This is one week when area youth who run cross country or play football, soccer, tennis or golf have to wish – just a little, at least – they were doing water polo instead.
Highs in Modesto and other parts of the Northern San Joaquin Valley are predicted to be above the century mark several days this week. Even the lowest highs are expected to be near 99.
Football coaches and soccer leagues are responding in ways like canceling practices or holding them later in the day, and making them less demanding.
Mike Coats, senior director of educational services, 7-12, who oversees athletics for Modesto City Schools, emailed principals and athletic directors that, “Athletic coaches must be particularly cognizant of high temperatures and should reschedule practices accordingly. Practice times should be reduced in length and intensity. Multiple water breaks should be provided and students should be provided opportunities to get out of the sun.”
Davis High School, for example, has moved on-field practices to 5 p.m. for Monday and Tuesday. The Spartans will spend the hottest part of the day (3 p.m.) in the classroom, breaking down film and poring over scouting reports.
Downey will practice from 3:30 to 4:35 on the field those days, but has modified its plan for player safety. Coach Jeremy Plaa has cut out nonessentials – conditioning and individual technique work – and said that for all but 20 minutes, players will practice without helmets. They’ll spend the rest of practice in the classroom breaking down film.
The Oakdale Soccer Club posted on Facebook a letter to families and coaches stating that the TL Davis Sports Park would be closed this week for soccer practices. It advised its coaches to practice at other city parks to cancel, too.
The club said the criteria it uses to determine unsafe playing conditions are temperature at 100 degrees or above and an air quality index in the red stage during the hours most teams generally practice, 4 to 8 p.m.
The letter advised of poor-air-quality symptoms to look for: “Kids may experience coughing and difficulty breathing, may have tightening in their chest, or a general feeling like they are ‘dragging’ and can’t seem to get their energy going.”
The club urged parents and coaches to check its website and Facebook page for updates should the heat and air quality change.
Modesto Youth Soccer Association Executive Director Carlos Zavala said MYSA families and coaches have been told much the same. Practices held at 4:30 and 5:30 p.m. will be canceled or pushed back, he said. The soccer fields at Mary Grogan Community Park, usually open weekdays from 2 p.m. to sunset, will not open to teams until 7 p.m. this week.

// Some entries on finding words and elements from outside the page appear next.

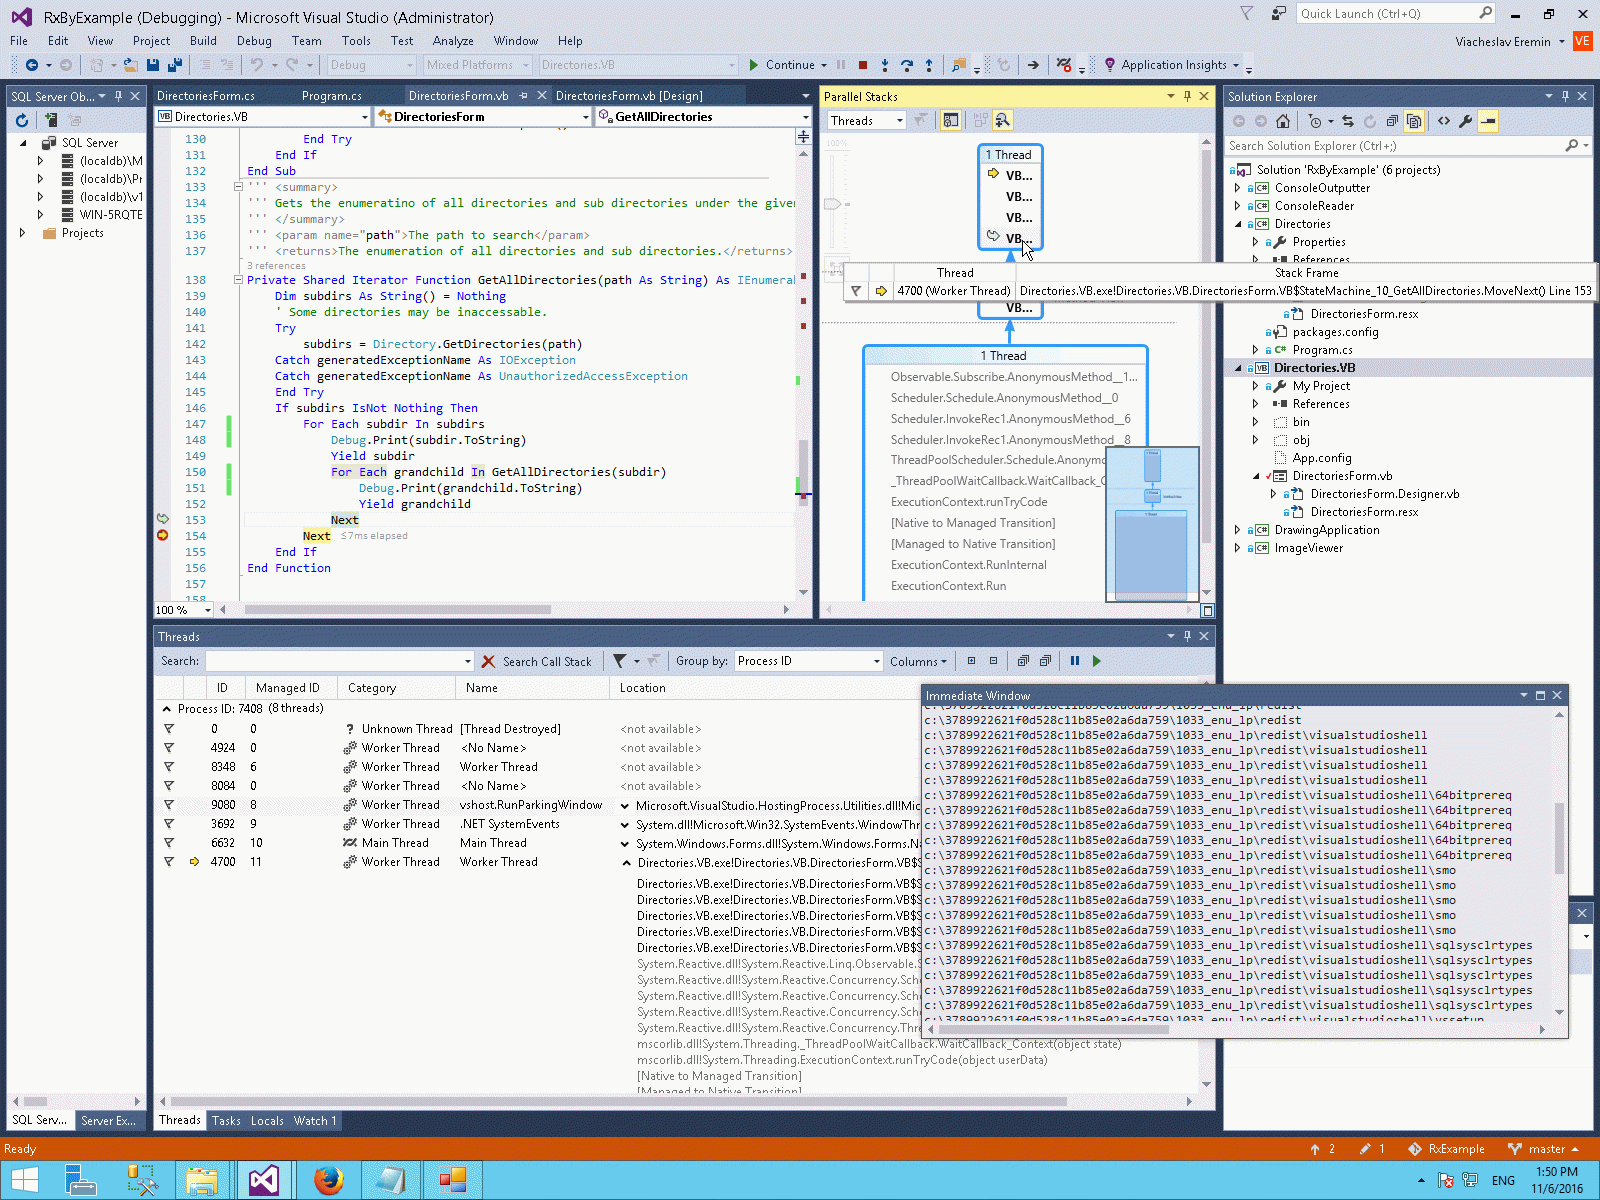
Task: Toggle breakpoint on line 154 in margin
Action: pyautogui.click(x=163, y=536)
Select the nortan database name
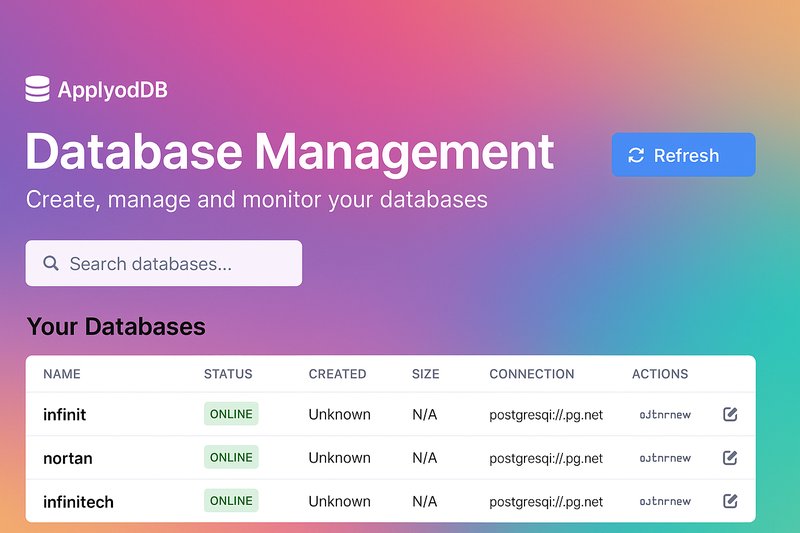The width and height of the screenshot is (800, 533). tap(68, 458)
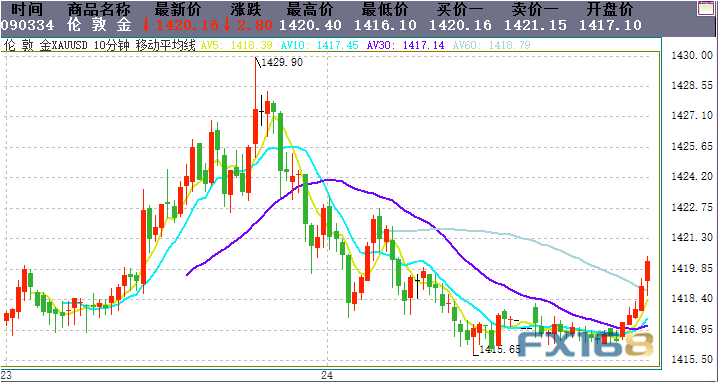Click the red down arrow before 2.80

[x=227, y=25]
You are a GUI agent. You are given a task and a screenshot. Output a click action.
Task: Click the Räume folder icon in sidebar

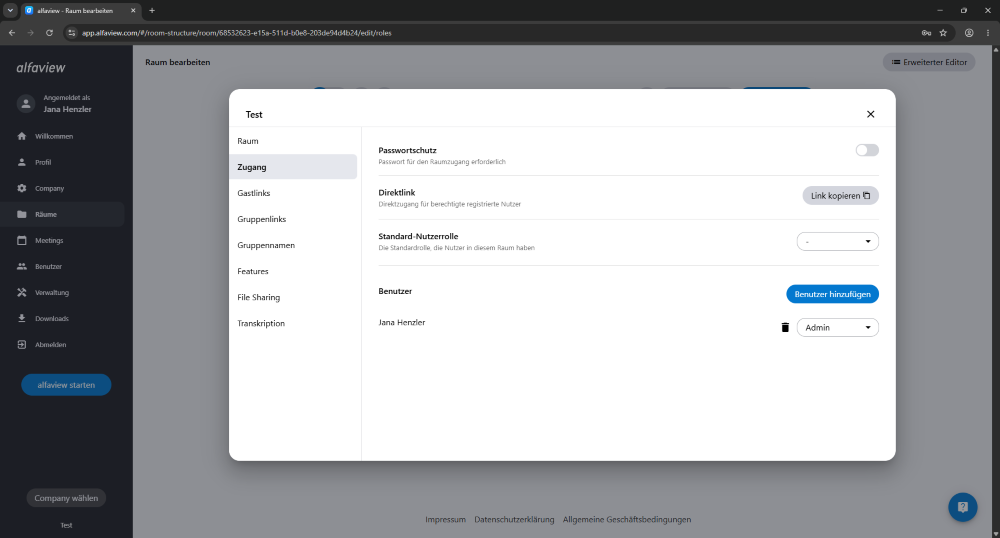pyautogui.click(x=22, y=214)
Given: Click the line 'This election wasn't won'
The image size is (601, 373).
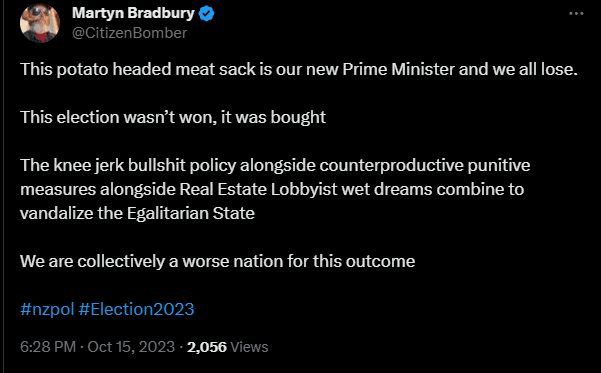Looking at the screenshot, I should tap(118, 117).
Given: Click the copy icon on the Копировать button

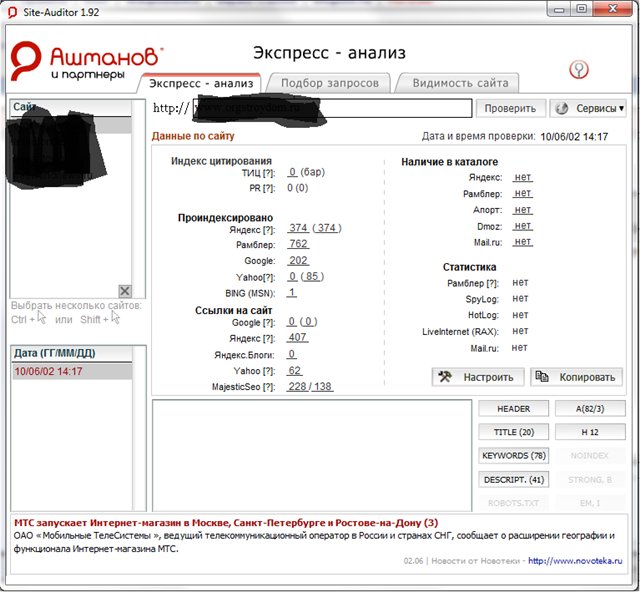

During the heat, Zavala said, practicing players will take water breaks every 10 minutes, and coaches will not work them on fitness. “They’ll be very static, tactical practices,” he said.
At Somerset Middle School in Modesto’s Sylvan Union district, cross-country coach Sonja Kivley said her team’s scheduled practices Tuesday and Wednesday will move into the workout room because she has several asthmatic runners. “Then the plan if the weather stays as predicted (is) we will move Thursday afternoon practice to Friday morning ,7 a.m., as I need to have my timed 2-mile run to see who will remain on the team.”
In the Turlock Unified School District, Assistant Superintendent Mike Trainor asked principals to carefully monitor all outdoor activities this week and have conversations with coaches, said Chief Communications Coordinator Marie Russell. Coaches have been urged to “go light this afternoon and be mindful of high temperatures the rest of this week and to adjust practices accordingly,” she said Monday afternoon.
At this point, nothing has been canceled, Russell said, but coaches know to look for signs of heat exhaustion and other ailments and to take practical measures like ensuring student athletes are well hydrated.
The Oakdale Joint Unified School District follows the San Joaquin Valley Air Pollution Control District’s program for advising staff of air and ozone conditions for outdoor activities, Assistant Superintendent Larry Mendonca said. The district put out the Level 3 “Orange” status advisory to all staff Monday, which means that sensitive individuals with respiratory conditions should limit prolonged outdoor exertion.
Modesto Bee staff writer James Burns contributed to this report.